La vérité.
7.0 En 1386, dans le royaume de France, le chevalier Jean de Carrouges, de retour d’un voyage à Paris, retrouve son épouse, Marguerite de Thibouville. Celle-ci accuse l’écuyer Jacques Le Gris, vieil ami du chevalier, de l’avoir violée. Le roi Charles VI doit décider s’il y aura un « procès par le combat », selon le souhait du chevalier. Ce duel doit servir à déterminer la vérité. Si le mari perd le duel, la femme sera également brûlée vive pour fausse accusation. La justice s’en remet à dieu, dit-on.
Il y a quelque chose d’assez touchant de voir Ridley Scott revenir à ses premières amours. En effet, si le réalisateur de Gladiator a beaucoup investi la matière épique, il ne faut pas oublier que son tout premier film, Les duellistes (1977) était déjà l’histoire d’un duel, adapté d’une nouvelle de Conrad.
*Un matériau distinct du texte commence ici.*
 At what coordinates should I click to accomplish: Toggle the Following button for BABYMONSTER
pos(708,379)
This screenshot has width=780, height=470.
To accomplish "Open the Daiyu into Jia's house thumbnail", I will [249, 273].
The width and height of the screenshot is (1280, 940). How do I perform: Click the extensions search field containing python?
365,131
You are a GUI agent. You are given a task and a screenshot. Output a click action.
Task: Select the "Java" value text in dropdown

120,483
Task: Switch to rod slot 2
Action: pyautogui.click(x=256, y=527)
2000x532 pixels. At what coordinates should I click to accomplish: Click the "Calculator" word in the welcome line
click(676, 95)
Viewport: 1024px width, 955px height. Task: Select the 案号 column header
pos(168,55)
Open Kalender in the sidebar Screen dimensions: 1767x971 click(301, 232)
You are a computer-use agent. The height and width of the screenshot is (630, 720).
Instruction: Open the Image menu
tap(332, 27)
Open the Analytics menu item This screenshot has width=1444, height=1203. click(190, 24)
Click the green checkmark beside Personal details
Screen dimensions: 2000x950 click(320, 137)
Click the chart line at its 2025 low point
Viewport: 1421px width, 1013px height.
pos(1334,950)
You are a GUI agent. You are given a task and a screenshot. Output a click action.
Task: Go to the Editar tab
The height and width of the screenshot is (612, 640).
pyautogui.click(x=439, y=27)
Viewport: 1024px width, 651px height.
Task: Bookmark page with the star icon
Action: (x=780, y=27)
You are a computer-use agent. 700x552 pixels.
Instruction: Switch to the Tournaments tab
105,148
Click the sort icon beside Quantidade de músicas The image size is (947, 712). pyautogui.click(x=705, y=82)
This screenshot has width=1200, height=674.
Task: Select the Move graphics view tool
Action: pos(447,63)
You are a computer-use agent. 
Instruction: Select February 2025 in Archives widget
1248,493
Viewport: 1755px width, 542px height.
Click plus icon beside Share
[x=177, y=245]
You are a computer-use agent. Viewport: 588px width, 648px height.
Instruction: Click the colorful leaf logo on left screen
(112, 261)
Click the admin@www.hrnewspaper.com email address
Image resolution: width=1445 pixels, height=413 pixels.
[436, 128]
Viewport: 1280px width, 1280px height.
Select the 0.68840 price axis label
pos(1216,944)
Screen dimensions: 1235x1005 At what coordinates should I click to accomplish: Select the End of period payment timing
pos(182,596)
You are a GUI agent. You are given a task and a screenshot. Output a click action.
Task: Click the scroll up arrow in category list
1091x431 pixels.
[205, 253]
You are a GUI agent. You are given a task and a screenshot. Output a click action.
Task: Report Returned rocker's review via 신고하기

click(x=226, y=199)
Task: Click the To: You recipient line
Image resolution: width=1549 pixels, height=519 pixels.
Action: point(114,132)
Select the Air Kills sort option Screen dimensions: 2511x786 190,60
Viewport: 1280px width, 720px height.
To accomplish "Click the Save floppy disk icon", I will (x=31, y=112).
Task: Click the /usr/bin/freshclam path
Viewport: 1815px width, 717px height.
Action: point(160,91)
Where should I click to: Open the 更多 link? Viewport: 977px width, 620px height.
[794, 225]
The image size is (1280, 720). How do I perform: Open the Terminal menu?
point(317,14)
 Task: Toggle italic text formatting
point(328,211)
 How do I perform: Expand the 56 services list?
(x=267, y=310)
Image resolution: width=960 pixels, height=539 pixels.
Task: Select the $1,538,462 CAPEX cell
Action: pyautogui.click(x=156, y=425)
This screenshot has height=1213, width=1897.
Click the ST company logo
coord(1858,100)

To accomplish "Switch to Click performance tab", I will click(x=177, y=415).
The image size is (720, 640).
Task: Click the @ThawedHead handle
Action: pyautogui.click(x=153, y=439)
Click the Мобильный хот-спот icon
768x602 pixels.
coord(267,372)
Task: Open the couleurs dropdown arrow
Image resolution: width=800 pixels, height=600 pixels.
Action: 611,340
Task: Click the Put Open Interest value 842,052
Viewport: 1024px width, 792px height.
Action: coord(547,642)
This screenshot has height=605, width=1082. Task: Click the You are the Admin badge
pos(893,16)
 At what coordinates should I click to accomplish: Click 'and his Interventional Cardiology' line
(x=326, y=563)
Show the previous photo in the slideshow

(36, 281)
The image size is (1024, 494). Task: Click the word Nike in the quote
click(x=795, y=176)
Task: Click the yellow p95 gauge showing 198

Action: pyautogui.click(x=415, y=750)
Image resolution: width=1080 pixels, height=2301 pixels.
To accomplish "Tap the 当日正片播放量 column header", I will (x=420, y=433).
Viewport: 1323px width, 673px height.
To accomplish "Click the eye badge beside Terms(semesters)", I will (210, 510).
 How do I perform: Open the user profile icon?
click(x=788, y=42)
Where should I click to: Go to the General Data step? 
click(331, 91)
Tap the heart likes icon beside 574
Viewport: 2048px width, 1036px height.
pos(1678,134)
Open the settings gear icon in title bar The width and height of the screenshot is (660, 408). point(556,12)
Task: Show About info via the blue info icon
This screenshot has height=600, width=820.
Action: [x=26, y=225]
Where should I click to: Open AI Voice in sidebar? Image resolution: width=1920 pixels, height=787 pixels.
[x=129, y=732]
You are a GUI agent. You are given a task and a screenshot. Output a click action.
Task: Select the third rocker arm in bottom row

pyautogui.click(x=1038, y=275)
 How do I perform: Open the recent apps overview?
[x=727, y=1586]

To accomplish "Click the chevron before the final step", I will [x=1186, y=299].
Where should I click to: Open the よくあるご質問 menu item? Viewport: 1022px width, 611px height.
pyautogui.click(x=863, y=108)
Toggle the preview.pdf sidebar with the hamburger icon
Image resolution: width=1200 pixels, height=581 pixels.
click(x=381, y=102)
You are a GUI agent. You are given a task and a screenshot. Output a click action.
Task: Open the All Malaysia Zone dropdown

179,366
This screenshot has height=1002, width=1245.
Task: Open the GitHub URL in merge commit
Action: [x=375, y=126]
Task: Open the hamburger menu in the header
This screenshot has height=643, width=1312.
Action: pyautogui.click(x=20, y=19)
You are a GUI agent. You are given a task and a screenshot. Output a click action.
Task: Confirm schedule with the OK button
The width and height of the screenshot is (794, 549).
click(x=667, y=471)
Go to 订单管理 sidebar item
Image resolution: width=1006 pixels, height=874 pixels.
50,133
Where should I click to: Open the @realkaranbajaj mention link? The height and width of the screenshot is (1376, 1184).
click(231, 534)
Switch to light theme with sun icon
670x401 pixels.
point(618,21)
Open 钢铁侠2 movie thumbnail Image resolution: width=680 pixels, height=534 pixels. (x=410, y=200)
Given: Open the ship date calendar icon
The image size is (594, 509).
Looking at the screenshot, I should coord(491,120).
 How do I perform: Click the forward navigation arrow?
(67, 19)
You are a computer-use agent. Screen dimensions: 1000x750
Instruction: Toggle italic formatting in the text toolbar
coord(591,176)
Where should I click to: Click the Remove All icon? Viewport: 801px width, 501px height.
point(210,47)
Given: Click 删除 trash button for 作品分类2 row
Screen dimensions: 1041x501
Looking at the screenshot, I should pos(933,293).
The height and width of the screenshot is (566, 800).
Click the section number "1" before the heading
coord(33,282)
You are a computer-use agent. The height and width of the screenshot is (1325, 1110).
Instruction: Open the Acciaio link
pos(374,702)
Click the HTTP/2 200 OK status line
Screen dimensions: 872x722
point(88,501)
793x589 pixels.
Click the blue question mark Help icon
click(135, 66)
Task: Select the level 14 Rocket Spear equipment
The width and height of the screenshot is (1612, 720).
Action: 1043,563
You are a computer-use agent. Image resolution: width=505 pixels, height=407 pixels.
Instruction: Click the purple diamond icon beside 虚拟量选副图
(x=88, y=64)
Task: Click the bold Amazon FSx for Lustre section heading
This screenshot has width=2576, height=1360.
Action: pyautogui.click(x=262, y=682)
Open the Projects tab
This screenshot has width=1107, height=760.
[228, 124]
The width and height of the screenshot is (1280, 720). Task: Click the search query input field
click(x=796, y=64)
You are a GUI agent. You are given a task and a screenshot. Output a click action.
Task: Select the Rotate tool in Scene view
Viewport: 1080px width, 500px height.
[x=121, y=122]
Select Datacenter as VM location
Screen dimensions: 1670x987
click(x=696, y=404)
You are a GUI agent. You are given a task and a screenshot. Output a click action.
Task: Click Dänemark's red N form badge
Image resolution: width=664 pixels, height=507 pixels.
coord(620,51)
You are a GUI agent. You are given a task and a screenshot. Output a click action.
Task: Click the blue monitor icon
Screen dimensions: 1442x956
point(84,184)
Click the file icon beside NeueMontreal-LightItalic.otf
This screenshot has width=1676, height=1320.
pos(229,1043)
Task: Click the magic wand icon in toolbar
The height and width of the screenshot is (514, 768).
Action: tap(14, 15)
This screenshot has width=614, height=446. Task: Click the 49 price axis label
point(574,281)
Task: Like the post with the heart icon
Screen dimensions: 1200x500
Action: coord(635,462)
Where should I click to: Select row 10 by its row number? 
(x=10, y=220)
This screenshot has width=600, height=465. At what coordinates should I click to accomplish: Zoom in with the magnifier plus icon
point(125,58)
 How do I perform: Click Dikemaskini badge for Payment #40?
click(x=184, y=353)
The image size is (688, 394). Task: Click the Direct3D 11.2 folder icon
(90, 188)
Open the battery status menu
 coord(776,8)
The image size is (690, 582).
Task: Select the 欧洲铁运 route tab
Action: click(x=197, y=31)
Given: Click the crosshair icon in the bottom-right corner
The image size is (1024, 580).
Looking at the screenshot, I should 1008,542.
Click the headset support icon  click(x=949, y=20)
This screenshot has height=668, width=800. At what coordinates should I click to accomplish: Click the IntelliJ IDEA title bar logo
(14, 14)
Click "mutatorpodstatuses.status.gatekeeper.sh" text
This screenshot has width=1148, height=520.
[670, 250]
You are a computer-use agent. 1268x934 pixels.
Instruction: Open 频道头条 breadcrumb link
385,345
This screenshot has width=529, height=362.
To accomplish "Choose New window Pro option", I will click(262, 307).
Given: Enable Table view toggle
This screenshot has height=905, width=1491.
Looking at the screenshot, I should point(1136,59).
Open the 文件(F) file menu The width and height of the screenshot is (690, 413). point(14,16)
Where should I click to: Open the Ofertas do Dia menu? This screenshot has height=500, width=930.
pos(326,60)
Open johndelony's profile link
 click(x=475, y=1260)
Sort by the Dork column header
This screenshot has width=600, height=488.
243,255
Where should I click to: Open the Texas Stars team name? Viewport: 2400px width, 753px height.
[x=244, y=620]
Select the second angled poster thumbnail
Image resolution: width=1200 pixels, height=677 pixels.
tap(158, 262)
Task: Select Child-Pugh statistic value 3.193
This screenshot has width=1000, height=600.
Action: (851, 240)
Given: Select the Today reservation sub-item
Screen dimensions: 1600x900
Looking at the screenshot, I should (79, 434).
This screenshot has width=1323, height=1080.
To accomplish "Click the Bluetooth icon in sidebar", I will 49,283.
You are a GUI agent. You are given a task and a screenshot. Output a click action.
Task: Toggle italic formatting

Mais Le dernier duel est moins l’histoire d’un duel qu’un film sur le pouvoir des hommes et sur la vérité propre de chacun. C’est toute la particularité du film qui a la manière de Rashomon (ou de la série The Affair, plus récemment) se contentera de conter des faits suivant la perspective du personnage choisi. Donner à observer leurs vérités : d’abord celle de Jean de Carrouges (Matt Damon, impeccable) puis celle de Jacques Le Gris (Adam Driver, tout aussi à l’aise).
Deux chapitres ? Non : Trois. C’est la grande idée du film, finalement très féminin, que d’offrir aussi et surtout le point de vue de Marguerite de Thibouville (Jodie Comer, révélation). Chapitre que Ridley Scott intitulera de ses sobres sabots : « La vérité ». Car heureusement, le film ne laisse aucun doute quant au fait essentiel autour duquel le récit se déploie. Fallait-il pour autant faire clignoter le sous-titre ?
Qu’importe, le film se déroule en trois mouvements, inégaux certes, un peu longs parfois, puisque répétitifs, mais il converge d’une part vers un miroir médiéval de notre époque Metoo, et vers ce duel attendu qui ne démérite pas, loin de là. Jusqu’à ce très bel épilogue, lumineux et troublant.
C’est un film passionnant, au récit bien plus riche, retors et ambigu qu’il n’en a l’air en apparence. Dans le rapport à la subjectivité bien sûr tant chacun ne s’étend pas du tout sur les mêmes faits, comme si certains éléments importaient pour l’un et non pour l’autre. Et le film prend une dimension assez imparable dans son dernier tiers et dans sa partie procédurière. Le meilleur film de Ridley Scott depuis trente ans.